▶ [BACAAN]:
↓

Jarak yang Menganga: Akar Permasalahan
Lantas, apa yang menyebabkan jarak antara DPR dan aspirasi warga ini terus menganga? Ada beberapa faktor kunci yang saling berkelindan:
-
Partisipasi Publik yang Minim dan Formalitas: Undang-Undang Dasar 1945 dan peraturan perundang-undangan lainnya telah mengamanatkan partisipasi publik dalam pembentukan undang-undang. Namun, seringkali partisipasi ini hanya sebatas formalitas. DPR mungkin mengadakan beberapa dengar pendapat, tetapi masukan yang substantif dari masyarakat, akademisi, atau kelompok sipil kerap kali tidak tercermin dalam draf akhir RUU. Proses konsultasi yang dilakukan terasa seperti "checklist" daripada dialog yang sungguh-sungguh mencari titik temu.
-
Transparansi yang Buram: Draf RUU seringkali sulit diakses publik secara utuh dan tepat waktu. Informasi mengenai jadwal pembahasan, risalah rapat, atau daftar hadir anggota dewan pun tidak selalu transparan. Akibatnya, masyarakat kesulitan memantau dan memberikan masukan secara efektif. Ruang tertutup dalam pembahasan RUU memunculkan kecurigaan akan adanya lobi-lobi atau kepentingan tertentu yang bermain di balik layar.
-
Proses Legislasi yang Terburu-buru: Beberapa RUU kontroversial disahkan dalam waktu yang relatif singkat, tanpa pembahasan yang mendalam dan komprehensif. Proses yang terburu-buru ini berpotensi mengabaikan dampak jangka panjang, analisis kebutuhan yang matang, serta masukan dari berbagai pihak. Kepentingan untuk segera mengesahkan RUU seringkali mengalahkan kualitas dan legitimasi produk hukum itu sendiri.
-
Minimnya Kajian Akademis dan Naskah Akademik yang Lemah: Naskah akademik seharusnya menjadi fondasi ilmiah yang kuat bagi setiap RUU. Namun, tidak jarang naskah akademik yang menyertai RUU terkesan disusun terburu-buru, kurang mendalam, atau bahkan tidak sinkron dengan substansi pasal-pasal dalam draf RUU. Ini menunjukkan kurangnya riset yang memadai dan keterlibatan ahli yang independen dalam perumusan kebijakan.
-
Persepsi Keberpihakan Kepentingan: Ketika RUU tampak menguntungkan kelompok usaha tertentu, elite politik, atau bahkan kekuatan asing, sementara merugikan masyarakat luas, persepsi keberpihakan akan semakin kuat. Ini mengikis kepercayaan publik terhadap DPR sebagai lembaga yang seharusnya mewakili semua golongan, bukan hanya segelintir kepentingan.
Dampak Jarak Ini: Ancaman Demokrasi dan Kepercayaan Publik
Jarak antara DPR dan aspirasi warga ini memiliki dampak serius bagi kesehatan demokrasi dan stabilitas sosial:
- Erosi Kepercayaan Publik: Ketika masyarakat merasa suara mereka tidak didengar, kepercayaan terhadap institusi demokrasi, khususnya DPR, akan terkikis. Ini berpotensi memicu apatisme atau bahkan penolakan terhadap setiap kebijakan pemerintah.

↑

▶ [Entri penunjukan kata dan elemen]:

↓

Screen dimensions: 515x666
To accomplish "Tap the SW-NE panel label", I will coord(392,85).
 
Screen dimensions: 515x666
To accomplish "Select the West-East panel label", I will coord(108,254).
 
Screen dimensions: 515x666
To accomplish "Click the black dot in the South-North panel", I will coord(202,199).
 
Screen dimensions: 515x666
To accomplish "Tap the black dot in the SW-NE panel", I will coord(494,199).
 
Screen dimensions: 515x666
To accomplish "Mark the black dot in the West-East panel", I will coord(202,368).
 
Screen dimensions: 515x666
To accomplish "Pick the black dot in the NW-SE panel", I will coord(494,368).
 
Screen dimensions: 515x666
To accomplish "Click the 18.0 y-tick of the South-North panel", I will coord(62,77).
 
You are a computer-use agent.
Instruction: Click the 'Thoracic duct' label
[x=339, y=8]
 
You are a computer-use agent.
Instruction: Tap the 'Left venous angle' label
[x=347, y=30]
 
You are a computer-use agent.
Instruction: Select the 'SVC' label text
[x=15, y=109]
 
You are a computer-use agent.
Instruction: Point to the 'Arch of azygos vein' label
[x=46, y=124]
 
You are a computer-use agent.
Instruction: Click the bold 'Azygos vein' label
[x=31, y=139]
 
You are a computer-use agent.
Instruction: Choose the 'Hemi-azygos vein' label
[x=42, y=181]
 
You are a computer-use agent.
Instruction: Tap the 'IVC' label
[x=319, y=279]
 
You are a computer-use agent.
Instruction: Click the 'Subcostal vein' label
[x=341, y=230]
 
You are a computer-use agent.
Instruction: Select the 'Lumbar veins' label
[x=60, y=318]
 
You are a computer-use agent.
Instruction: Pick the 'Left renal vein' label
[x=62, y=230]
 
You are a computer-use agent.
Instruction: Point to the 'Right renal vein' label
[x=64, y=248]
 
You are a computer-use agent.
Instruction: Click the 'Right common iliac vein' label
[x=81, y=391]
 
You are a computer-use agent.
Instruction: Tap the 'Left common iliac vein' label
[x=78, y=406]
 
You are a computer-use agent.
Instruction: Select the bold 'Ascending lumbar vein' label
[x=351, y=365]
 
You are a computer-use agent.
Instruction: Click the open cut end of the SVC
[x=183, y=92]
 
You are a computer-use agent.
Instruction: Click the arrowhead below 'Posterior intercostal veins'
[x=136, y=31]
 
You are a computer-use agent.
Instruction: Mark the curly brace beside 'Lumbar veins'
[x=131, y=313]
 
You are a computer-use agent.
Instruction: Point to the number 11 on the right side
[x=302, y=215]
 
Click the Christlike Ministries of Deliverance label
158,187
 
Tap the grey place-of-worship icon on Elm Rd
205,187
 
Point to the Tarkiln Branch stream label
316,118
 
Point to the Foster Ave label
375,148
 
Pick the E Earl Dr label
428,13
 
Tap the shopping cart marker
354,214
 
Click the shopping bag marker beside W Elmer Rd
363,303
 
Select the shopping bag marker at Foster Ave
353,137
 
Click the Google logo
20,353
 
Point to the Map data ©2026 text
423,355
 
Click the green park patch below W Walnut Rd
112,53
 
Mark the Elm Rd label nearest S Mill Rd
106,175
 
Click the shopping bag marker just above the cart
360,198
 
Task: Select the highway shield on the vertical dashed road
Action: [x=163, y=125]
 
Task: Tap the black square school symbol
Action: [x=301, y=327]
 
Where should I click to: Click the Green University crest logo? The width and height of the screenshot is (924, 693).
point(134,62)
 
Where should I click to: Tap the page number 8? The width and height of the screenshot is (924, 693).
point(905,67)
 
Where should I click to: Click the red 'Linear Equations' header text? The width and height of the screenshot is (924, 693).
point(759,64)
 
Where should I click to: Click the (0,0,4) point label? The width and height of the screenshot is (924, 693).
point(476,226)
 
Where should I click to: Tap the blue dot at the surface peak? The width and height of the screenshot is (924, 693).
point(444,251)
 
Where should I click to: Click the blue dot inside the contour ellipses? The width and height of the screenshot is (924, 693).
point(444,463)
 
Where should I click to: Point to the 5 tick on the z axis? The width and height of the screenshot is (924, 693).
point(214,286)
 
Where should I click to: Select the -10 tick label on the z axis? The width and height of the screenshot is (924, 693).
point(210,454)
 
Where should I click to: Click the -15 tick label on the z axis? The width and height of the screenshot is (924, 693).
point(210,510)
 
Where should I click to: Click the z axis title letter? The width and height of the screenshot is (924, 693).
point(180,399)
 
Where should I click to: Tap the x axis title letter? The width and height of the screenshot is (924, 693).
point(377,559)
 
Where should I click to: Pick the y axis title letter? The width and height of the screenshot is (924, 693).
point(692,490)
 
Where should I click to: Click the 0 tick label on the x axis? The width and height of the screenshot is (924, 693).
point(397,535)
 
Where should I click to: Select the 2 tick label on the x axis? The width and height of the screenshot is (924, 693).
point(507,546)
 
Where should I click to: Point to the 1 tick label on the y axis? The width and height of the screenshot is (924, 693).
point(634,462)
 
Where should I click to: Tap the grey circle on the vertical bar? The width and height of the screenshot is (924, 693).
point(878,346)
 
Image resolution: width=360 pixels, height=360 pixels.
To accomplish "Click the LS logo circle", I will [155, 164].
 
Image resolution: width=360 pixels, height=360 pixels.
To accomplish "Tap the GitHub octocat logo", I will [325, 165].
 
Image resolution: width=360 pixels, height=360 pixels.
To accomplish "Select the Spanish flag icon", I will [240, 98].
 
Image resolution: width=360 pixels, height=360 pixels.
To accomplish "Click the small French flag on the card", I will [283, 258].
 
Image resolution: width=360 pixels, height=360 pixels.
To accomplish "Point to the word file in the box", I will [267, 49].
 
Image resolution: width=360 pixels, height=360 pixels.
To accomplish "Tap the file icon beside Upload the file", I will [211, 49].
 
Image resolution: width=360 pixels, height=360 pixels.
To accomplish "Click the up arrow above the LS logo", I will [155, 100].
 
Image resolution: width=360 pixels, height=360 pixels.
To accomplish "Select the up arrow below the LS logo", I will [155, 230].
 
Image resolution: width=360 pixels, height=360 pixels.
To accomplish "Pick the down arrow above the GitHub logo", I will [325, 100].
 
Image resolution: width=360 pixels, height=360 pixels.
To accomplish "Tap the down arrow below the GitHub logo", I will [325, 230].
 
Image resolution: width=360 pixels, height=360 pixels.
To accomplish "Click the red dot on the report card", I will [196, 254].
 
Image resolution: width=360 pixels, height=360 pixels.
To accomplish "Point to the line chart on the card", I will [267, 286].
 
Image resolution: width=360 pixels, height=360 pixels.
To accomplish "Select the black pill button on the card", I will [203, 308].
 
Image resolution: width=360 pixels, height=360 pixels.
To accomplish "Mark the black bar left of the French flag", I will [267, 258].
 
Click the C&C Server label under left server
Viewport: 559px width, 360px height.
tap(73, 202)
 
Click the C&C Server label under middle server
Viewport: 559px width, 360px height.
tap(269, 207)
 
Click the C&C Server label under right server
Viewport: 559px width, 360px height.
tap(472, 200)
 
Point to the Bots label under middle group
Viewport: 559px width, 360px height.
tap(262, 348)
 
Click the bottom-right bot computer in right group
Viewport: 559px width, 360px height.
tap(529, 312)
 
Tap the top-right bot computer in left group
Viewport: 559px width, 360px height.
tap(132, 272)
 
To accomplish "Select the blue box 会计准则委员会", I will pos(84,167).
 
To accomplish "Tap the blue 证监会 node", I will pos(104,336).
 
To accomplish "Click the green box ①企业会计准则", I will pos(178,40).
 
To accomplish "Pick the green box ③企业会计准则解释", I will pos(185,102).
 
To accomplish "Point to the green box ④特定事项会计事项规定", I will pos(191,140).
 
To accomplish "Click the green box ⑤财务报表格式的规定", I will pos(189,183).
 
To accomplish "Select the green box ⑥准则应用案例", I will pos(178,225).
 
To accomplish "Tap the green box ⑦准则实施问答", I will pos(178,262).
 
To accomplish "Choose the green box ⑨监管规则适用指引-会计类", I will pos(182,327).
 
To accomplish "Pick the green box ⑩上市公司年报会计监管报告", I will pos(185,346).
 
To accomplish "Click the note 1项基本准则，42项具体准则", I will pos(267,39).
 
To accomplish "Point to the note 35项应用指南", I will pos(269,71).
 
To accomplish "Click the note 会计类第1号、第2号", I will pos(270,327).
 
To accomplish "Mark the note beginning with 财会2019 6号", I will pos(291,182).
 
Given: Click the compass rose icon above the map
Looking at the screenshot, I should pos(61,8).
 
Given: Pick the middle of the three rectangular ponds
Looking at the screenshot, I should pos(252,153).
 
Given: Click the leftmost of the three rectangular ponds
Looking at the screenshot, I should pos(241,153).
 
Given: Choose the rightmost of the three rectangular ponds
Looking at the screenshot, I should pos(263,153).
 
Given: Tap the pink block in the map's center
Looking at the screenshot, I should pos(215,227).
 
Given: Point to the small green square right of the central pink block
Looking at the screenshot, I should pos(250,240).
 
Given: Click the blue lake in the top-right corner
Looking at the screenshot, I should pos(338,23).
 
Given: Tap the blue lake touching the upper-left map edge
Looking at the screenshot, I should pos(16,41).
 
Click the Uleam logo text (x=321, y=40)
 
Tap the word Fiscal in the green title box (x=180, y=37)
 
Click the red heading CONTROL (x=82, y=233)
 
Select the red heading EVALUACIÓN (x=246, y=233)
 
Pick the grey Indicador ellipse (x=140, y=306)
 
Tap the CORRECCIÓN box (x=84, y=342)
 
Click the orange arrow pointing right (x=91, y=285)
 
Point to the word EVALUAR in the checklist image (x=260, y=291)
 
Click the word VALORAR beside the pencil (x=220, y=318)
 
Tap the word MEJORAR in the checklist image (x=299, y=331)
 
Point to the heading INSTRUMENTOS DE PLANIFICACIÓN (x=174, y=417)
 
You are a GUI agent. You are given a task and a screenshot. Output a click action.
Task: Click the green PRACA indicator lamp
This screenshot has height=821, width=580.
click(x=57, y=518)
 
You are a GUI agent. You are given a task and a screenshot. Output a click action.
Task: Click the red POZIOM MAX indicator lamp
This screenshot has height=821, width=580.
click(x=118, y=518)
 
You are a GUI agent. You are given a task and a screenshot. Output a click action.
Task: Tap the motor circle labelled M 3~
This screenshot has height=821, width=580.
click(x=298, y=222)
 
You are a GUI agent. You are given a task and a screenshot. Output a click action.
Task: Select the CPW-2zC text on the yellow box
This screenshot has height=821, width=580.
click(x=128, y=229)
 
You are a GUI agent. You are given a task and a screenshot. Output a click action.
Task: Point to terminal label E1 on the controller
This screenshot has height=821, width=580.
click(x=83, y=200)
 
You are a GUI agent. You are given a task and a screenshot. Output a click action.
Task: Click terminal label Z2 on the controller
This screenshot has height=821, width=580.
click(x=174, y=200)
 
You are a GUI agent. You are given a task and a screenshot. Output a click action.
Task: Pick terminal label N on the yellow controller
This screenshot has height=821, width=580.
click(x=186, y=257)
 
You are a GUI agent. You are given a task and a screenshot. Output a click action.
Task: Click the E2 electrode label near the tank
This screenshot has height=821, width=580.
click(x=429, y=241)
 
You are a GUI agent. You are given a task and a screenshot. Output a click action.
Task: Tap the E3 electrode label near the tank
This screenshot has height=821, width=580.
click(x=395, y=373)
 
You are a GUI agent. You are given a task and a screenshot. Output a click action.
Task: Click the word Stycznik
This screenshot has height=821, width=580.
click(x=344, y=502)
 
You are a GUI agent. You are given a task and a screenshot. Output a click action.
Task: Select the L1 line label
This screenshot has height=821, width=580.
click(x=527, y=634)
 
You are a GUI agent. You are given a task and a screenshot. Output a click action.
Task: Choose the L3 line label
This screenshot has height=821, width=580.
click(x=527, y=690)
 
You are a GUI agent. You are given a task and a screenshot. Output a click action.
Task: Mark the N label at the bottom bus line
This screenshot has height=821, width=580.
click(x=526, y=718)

↑

▶ [SOAL 1]:
Jawab pertanyaan berikut berdasarkan bacaan tentang jarak antara DPR dan aspirasi warga:
(a) Dokumen apa yang seharusnya menjadi fondasi ilmiah yang kuat bagi setiap RUU?
(b) Informasi apa saja yang disebut tidak selalu transparan?
(c) Apa yang berpotensi dipicu oleh terkikisnya kepercayaan terhadap institusi demokrasi?
▶ [SOAL 2]: Lanjutkan bacaan tentang jarak antara DPR dan aspirasi warga, mulai dari kalimat setelah bagian terakhir yang tersedia.

▶ [HASIL 1]:
(a) Naskah akademik.
(b) Jadwal pembahasan, risalah rapat, dan daftar hadir anggota dewan.
(c) Apatisme atau bahkan penolakan terhadap setiap kebijakan pemerintah.

▶ [HASIL 2]:
- Ketidakpastian Hukum dan Sosial: Undang-undang yang lahir dari proses yang tidak transparan dan minim partisipasi cenderung menghasilkan ketidakpastian hukum. Pasal-pasal yang ambigu atau tidak adil dapat memicu konflik sosial, protes, dan perlawanan hukum yang berkepanjangan.
- Legitimasi yang Lemah: Sebuah undang-undang yang tidak mendapatkan dukungan dan legitimasi dari rakyat akan sulit untuk diimplementasikan secara efektif. Penegakan hukum menjadi tantangan ketika masyarakat merasa tidak memiliki undang-undang tersebut.
- Ancaman terhadap Demokrasi Substantif: Demokrasi bukan hanya soal pemilihan umum, tetapi juga partisipasi aktif warga dalam setiap proses pengambilan keputusan. Ketika partisipasi ini terhambat, demokrasi kita berpotensi menjadi demokrasi prosedural belaka, tanpa substansi yang kuat.
Membangun Jembatan Kepercayaan: Langkah ke Depan
Membangun kembali jembatan kepercayaan antara DPR dan warga bukanlah tugas yang mudah, namun sangat krusial. Beberapa langkah strategis perlu diambil:
- Mewujudkan Partisipasi Publik yang Bermakna: DPR harus membuka ruang dialog yang lebih luas, sejak tahap perencanaan hingga pembahasan. Ini berarti tidak hanya mengundang perwakilan formal, tetapi juga menjangkau kelompok rentan, komunitas adat, hingga generasi muda melalui platform yang beragam. Masukan harus benar-benar dipertimbangkan dan tercermin dalam perubahan RUU, bukan sekadar dicatat.
- Transparansi Total: Semua dokumen terkait RUU, mulai dari naskah akademik, draf awal, daftar inventaris masalah (DIM), hingga risalah rapat dan hasil voting, harus dapat diakses publik secara mudah dan tepat waktu melalui portal online yang user-friendly. Teknologi digital harus dimanfaatkan untuk mendorong keterbukaan.
- Meningkatkan Kualitas Kajian dan Naskah Akademik: Setiap RUU harus didasari oleh kajian akademis yang kuat, independen, dan komprehensif, melibatkan para ahli dari berbagai disiplin ilmu. Naskah akademik harus menjadi panduan utama, bukan sekadar pelengkap.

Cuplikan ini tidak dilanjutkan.